First of
all, we cannot choose our best test exclusively on the basis of significance
(e.g. best=more significant). The reason is that we can do two types of errors
(called type I and type II): we see a significance when the observed effect is
actually not significant, we don’t see a significance, when the observed effect
is actually significant. Therefore, we should choice our test based on its reasonability
and statistical correctness:
1) Semi-clinical approach (12-APR): its
use makes sense if each experiment represents a different subject, and
replicates are only a measure of intra-subject variability. The test does not
consider the replicates, but only mean values. For this reason, it tend to
underestimate the significance of the differences and makes the replicates a
secondary point;
2) Simple approach (22-APR): it may be
acceptable with few experiments, as it considers all the replicates together, without
taking into account the experiments.
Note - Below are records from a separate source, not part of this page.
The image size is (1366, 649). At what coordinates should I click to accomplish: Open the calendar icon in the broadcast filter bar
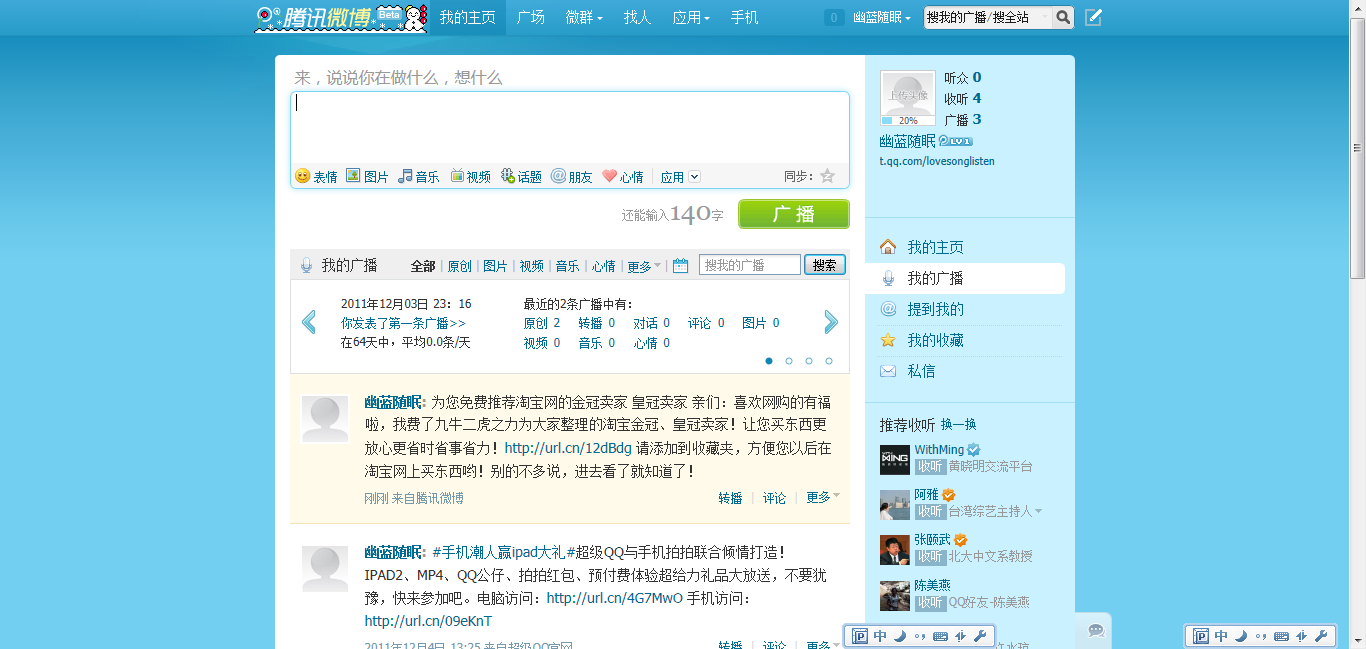[x=680, y=266]
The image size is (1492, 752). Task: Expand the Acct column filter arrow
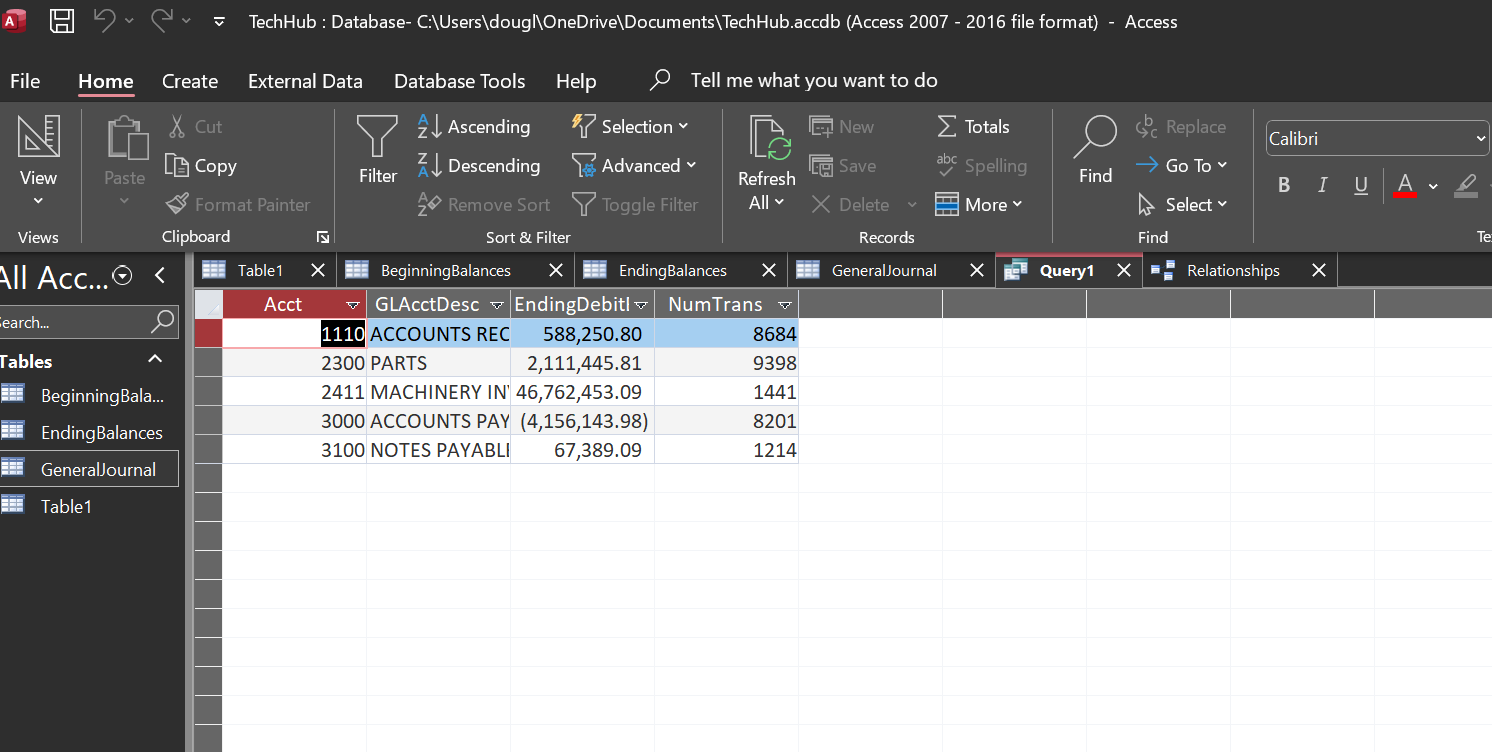click(352, 305)
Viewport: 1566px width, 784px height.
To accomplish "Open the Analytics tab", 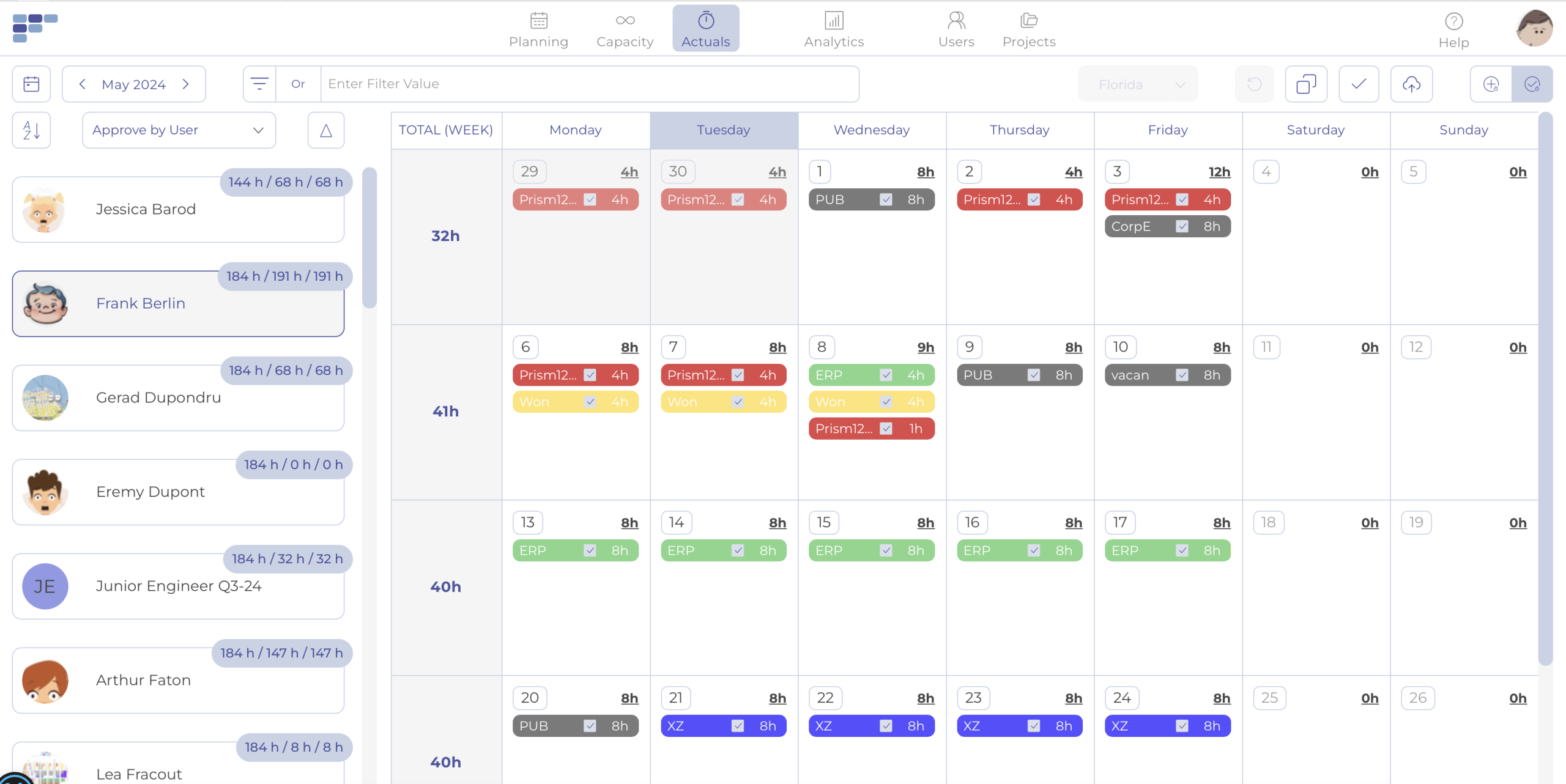I will tap(834, 29).
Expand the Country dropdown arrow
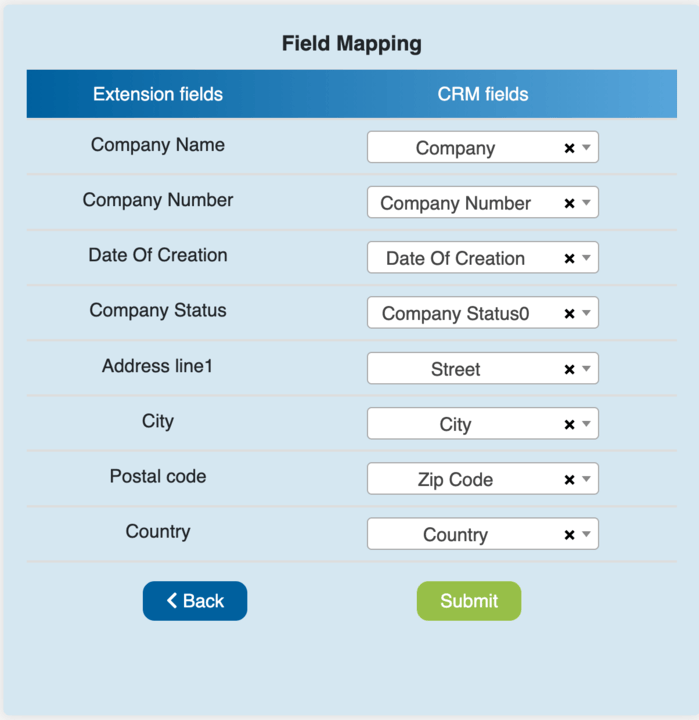The image size is (699, 720). (x=587, y=535)
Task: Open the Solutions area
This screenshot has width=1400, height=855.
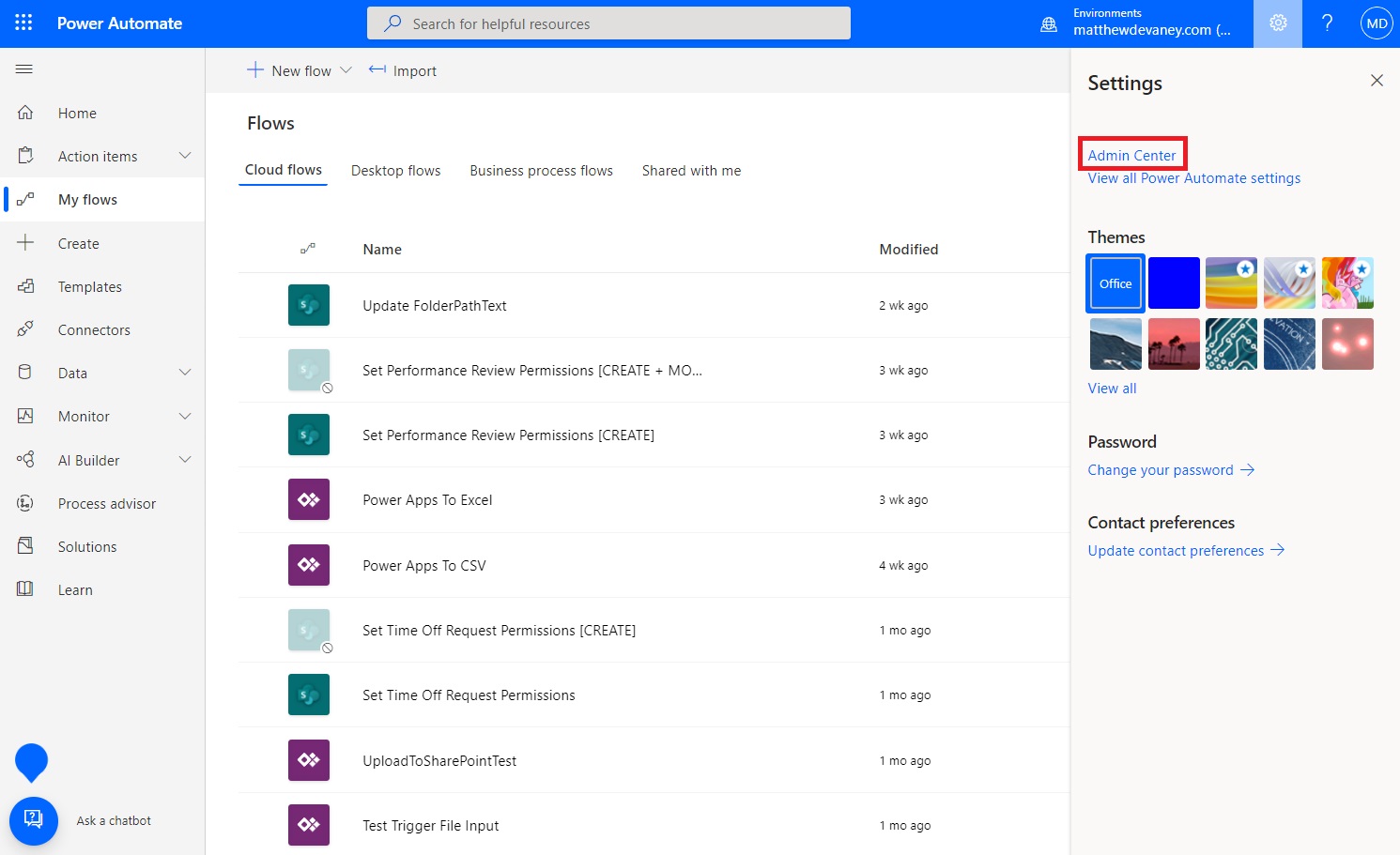Action: [x=86, y=546]
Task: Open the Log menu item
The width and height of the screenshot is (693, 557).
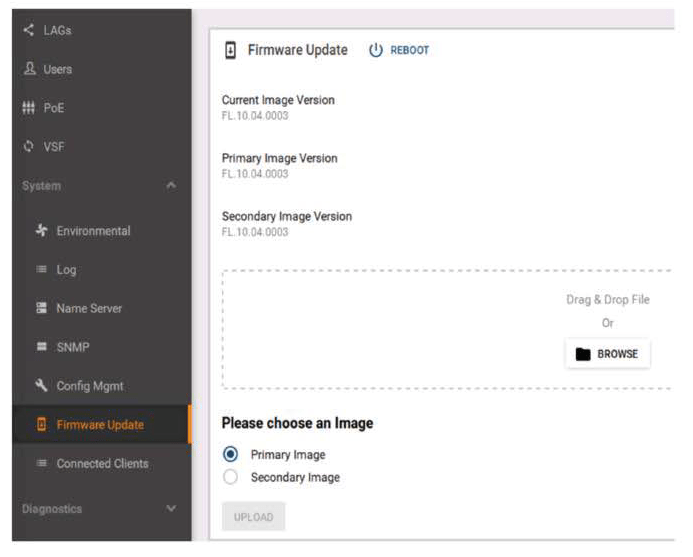Action: click(66, 270)
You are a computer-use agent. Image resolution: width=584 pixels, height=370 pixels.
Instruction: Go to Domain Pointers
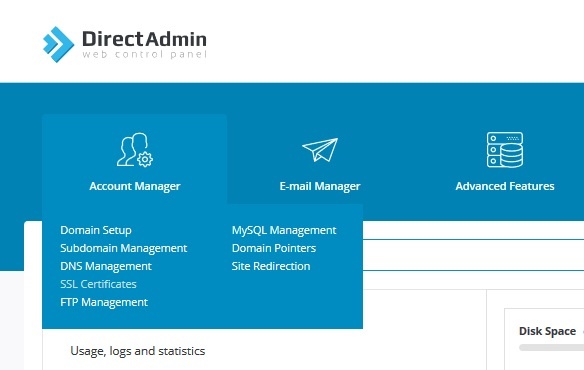274,248
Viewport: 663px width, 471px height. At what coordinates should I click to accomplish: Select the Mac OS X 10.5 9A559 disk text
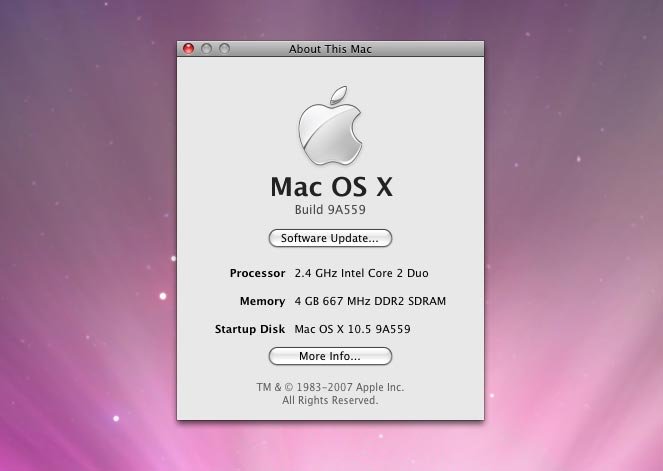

It may be influenced by outlier
experiments, that can increase the sample variance;
3) The experiment as random factor
(9-may): it is a very elegant method to take into account the inter-experiment
variability and with few experiments involving the same cells with a couple of
replicates it appears a GOOD CHOICE; with several experiments, its interpretation
may be difficult and may induce statistical artifacts;
4) An approximated method (13-may): it
is not the best choice, as it tends to underestimate the significance, gives no
weight to experiments, and it is statistically discussable. However, it is very
simple to perform with few simple calculations;
5) Weighted means PART 1 (5-jun): it is
a good choice particularly with a number of experiments (e.g. >3-5). Its
generalization brings to Weighted means PART 2 (6-jun) based on the method
proposed by Bland and Kerry. Attention should be given to the degrees of
freedom to be used for statistical analysis. The use of n-2 df for each
experiment appears a sound choice. The method functions with few and several
experiments, but it appears a GOOD CHOICE with k>3-5 experiments.
Although in
the peer-review process all these aspects are often not considered by the
reviewers and a study is often accepted without these details, I RECOMMEND to
indicate the method of considering both experiments and replicates in
statistical analysis. It is an appreciable benefit.
Finally,
another important consideration: without multiple comparison corrections, the
use of t-student/Mann-Whitney test to compare pairs of data with >2 groups
IS INCORRECT! TAKE CARE! In some cases, it implies the article rejection!!